--- START Passage given ---

WASHINGTON D.C. — Rep. Marsha Blackburn (R-TN) today introduced legislation that would codify net neutrality rules in statute. Her “Open Internet Preservation Act” is modeled on the discussion draft of legislation introduced nearly three years ago by Sen. John Thune (R-SD) and Rep. Fred Upton (R-MI), Chairmen of the Senate Commerce and House Energy & Commerce Committees, respectively. Blackburn chairs the latter’s Subcommittee on Communications and Technology.
“Legislation has always been the only way to end the net neutrality fight,” said Berin Szóka. “Beneath the legal fight over the FCC’s authority to regulate the Internet, there’s always been agreement on the core of net neutrality, starting with Chairman Powell’s ‘Four Freedoms’ in 2004 and Chairman Martin’s ‘Open Internet Policy Statement’ in 2005. All that’s been lacking is the political will to hash out relatively small policy differences on the margins. Congressional Republicans tried to jumpstart that process three years ago, but Democrats refused even to negotiate, because an activist movement has largely succeeded in redefining ‘net neutrality’ to mean heavy-handed, Depression-era public utility regulation. It’s now been almost seven years since Democrats proposed any legislative language of their own. If they truly care about net neutrality, they need to stop playing politics and start engaging on substance.”
The Blackburn bill would:
- Codify the 2015 Open Internet Order’s no-blocking and no-throttling rules, and definition of reasonable network management;
- Leave in place the transparency rule reissued by the FCC last week, which was first issued in 2010; and
- Bar the FCC from claiming broad powers to regulate the Internet under Title II or Section 706.
“Blackburn’s bill makes one huge concession out of the gate: keeping net neutrality enforcement at the FCC,” explained Szóka. “We’ve long said that the FCC shouldn’t be in the Internet regulation business. There’s no reason the FTC couldn’t be the agency tasked with enforcing bright-line net neutrality rules. We hope that’s where this issue ultimately winds up, but focusing on the FCC to start will help to keep legislation from turning into a fight over imposing ‘neutrality’ regulations on other Internet services, as leading Democrats and Republicans have proposed.” Szóka warned against “high-tech titans turning their political fire on each other” in a 2009 piece entitled “Net Neutrality, Slippery Slopes & High-Tech Mutually Assured Destruction.”

--- END Passage given ---
--- START Information given ---

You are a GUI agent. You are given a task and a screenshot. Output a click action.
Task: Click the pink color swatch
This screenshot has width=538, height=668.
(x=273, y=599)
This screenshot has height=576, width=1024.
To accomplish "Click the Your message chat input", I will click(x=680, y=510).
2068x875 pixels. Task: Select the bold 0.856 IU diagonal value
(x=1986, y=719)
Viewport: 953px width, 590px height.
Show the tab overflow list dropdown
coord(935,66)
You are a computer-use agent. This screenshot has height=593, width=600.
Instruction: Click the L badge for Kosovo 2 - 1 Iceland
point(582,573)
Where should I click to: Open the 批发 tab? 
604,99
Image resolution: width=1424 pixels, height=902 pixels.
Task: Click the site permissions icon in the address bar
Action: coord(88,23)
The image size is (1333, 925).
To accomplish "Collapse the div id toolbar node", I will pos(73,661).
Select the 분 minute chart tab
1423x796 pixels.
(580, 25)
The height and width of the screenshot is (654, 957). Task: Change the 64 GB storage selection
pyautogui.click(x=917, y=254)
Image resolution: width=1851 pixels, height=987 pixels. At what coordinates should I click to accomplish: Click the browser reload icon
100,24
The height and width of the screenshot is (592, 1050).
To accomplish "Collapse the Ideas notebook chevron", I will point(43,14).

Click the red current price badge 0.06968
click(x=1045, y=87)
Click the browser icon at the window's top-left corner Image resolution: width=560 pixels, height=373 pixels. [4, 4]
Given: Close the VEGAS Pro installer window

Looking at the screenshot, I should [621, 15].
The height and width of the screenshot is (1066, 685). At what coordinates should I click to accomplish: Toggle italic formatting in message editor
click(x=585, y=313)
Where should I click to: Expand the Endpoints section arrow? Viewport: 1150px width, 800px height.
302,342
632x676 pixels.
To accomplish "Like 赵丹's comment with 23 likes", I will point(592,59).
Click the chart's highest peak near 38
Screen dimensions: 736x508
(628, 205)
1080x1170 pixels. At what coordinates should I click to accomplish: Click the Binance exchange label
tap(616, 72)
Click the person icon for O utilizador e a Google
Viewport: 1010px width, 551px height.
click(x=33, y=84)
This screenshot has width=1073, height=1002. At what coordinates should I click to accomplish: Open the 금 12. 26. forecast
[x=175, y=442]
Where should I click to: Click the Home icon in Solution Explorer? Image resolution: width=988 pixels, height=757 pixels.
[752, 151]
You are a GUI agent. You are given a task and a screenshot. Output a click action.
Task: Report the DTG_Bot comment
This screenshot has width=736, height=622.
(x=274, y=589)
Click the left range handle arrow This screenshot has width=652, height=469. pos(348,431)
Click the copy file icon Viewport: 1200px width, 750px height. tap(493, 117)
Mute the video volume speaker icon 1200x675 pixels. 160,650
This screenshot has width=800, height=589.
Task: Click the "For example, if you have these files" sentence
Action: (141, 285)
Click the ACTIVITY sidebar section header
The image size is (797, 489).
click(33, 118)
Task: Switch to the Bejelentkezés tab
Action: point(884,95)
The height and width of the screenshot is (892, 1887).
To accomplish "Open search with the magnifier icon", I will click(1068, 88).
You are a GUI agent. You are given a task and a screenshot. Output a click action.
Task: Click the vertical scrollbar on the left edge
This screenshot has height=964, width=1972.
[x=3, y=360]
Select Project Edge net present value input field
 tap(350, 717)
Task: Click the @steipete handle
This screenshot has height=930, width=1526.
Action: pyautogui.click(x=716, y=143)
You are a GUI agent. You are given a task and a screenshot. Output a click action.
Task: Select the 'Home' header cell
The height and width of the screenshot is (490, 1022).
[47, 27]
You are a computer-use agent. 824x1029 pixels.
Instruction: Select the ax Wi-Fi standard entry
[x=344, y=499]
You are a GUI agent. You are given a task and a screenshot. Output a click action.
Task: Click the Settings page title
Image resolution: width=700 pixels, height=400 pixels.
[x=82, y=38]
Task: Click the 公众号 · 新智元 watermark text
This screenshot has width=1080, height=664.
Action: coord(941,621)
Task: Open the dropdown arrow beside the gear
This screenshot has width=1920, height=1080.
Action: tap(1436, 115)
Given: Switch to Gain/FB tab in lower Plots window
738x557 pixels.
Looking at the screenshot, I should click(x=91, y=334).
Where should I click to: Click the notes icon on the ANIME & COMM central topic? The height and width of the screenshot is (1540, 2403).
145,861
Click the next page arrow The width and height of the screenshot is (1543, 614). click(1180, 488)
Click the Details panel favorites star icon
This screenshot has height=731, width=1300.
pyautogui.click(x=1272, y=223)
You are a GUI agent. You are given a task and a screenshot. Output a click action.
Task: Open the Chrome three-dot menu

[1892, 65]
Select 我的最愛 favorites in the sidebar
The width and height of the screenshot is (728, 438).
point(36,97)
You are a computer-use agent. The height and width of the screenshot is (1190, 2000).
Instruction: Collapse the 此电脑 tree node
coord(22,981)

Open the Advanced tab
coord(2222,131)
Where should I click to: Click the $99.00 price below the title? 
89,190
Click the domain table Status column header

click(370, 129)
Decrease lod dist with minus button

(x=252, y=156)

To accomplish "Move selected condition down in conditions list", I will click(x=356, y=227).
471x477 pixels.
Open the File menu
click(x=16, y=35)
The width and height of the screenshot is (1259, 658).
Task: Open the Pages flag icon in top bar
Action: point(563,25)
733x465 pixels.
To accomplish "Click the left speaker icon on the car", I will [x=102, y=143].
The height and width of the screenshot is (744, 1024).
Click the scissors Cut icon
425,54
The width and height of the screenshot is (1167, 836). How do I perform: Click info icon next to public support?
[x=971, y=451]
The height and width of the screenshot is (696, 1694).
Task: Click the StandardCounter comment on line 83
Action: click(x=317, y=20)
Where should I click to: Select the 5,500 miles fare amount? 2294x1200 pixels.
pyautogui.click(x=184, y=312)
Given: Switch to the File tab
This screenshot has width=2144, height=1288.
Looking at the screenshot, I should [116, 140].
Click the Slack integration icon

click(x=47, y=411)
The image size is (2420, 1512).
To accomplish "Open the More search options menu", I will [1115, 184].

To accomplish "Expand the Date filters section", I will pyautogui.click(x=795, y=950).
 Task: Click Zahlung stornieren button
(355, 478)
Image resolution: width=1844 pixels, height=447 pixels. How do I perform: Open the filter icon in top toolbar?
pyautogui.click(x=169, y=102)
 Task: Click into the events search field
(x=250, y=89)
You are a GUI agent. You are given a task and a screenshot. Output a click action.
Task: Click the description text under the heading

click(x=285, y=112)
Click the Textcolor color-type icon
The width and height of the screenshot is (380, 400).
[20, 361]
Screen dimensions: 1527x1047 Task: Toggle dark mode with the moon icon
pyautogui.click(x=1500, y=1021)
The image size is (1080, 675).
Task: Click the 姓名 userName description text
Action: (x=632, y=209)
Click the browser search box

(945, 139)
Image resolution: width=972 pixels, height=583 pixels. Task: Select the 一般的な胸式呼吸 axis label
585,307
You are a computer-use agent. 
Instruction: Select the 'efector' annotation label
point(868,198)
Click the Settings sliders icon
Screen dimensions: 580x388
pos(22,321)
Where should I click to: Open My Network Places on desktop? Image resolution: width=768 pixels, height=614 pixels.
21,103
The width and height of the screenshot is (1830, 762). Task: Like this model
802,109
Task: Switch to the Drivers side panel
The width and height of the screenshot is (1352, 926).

--- END Information given ---

Problem requirements → In the press release on the Blackburn net neutrality bill, what reason does Szóka give for starting with the FCC as the enforcing agency, even though he would prefer the FTC?

Response to this task → Szóka says that focusing on the FCC at the start will help keep the legislation from turning into a fight over imposing "neutrality" regulations on other Internet services, which leading Democrats and Republicans have proposed.